* TASK DESCRIPTION
Your answer must be the full set of entries, repeated exactly.

* MATERIAL FOR THIS EXERCISE
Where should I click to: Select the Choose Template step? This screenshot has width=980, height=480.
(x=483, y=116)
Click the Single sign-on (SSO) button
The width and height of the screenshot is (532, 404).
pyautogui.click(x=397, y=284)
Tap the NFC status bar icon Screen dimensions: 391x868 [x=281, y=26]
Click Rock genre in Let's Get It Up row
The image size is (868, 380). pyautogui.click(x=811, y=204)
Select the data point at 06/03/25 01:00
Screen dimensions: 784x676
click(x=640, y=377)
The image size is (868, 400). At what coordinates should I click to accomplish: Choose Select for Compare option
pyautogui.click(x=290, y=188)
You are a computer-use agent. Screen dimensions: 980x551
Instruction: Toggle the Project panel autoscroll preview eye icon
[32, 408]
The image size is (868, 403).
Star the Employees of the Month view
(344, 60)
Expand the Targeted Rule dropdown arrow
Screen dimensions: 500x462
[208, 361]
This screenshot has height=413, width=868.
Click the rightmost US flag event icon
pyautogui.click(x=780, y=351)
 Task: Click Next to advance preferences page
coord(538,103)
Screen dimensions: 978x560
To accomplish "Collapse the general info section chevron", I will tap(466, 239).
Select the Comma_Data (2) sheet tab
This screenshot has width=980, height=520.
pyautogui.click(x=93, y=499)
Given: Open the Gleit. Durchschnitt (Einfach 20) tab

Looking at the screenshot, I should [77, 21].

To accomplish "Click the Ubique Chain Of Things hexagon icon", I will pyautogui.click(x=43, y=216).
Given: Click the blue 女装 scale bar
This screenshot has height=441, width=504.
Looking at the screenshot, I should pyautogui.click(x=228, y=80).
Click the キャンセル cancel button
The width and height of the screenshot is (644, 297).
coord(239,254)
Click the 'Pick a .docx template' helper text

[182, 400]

* WRITTEN ANSWER
Where should I click to: Select the Choose Template step? This screenshot has width=980, height=480.
(x=483, y=116)
Click the Single sign-on (SSO) button
The width and height of the screenshot is (532, 404).
pyautogui.click(x=397, y=284)
Tap the NFC status bar icon Screen dimensions: 391x868 [x=281, y=26]
Click Rock genre in Let's Get It Up row
The image size is (868, 380). pyautogui.click(x=811, y=204)
Select the data point at 06/03/25 01:00
Screen dimensions: 784x676
click(x=640, y=377)
The image size is (868, 400). At what coordinates should I click to accomplish: Choose Select for Compare option
pyautogui.click(x=290, y=188)
You are a computer-use agent. Screen dimensions: 980x551
Instruction: Toggle the Project panel autoscroll preview eye icon
[32, 408]
The image size is (868, 403).
Star the Employees of the Month view
(344, 60)
Expand the Targeted Rule dropdown arrow
Screen dimensions: 500x462
[208, 361]
This screenshot has height=413, width=868.
Click the rightmost US flag event icon
pyautogui.click(x=780, y=351)
 Task: Click Next to advance preferences page
coord(538,103)
Screen dimensions: 978x560
To accomplish "Collapse the general info section chevron", I will tap(466, 239).
Select the Comma_Data (2) sheet tab
This screenshot has width=980, height=520.
pyautogui.click(x=93, y=499)
Given: Open the Gleit. Durchschnitt (Einfach 20) tab

Looking at the screenshot, I should [77, 21].

To accomplish "Click the Ubique Chain Of Things hexagon icon", I will pyautogui.click(x=43, y=216).
Given: Click the blue 女装 scale bar
This screenshot has height=441, width=504.
Looking at the screenshot, I should pyautogui.click(x=228, y=80).
Click the キャンセル cancel button
The width and height of the screenshot is (644, 297).
coord(239,254)
Click the 'Pick a .docx template' helper text

[182, 400]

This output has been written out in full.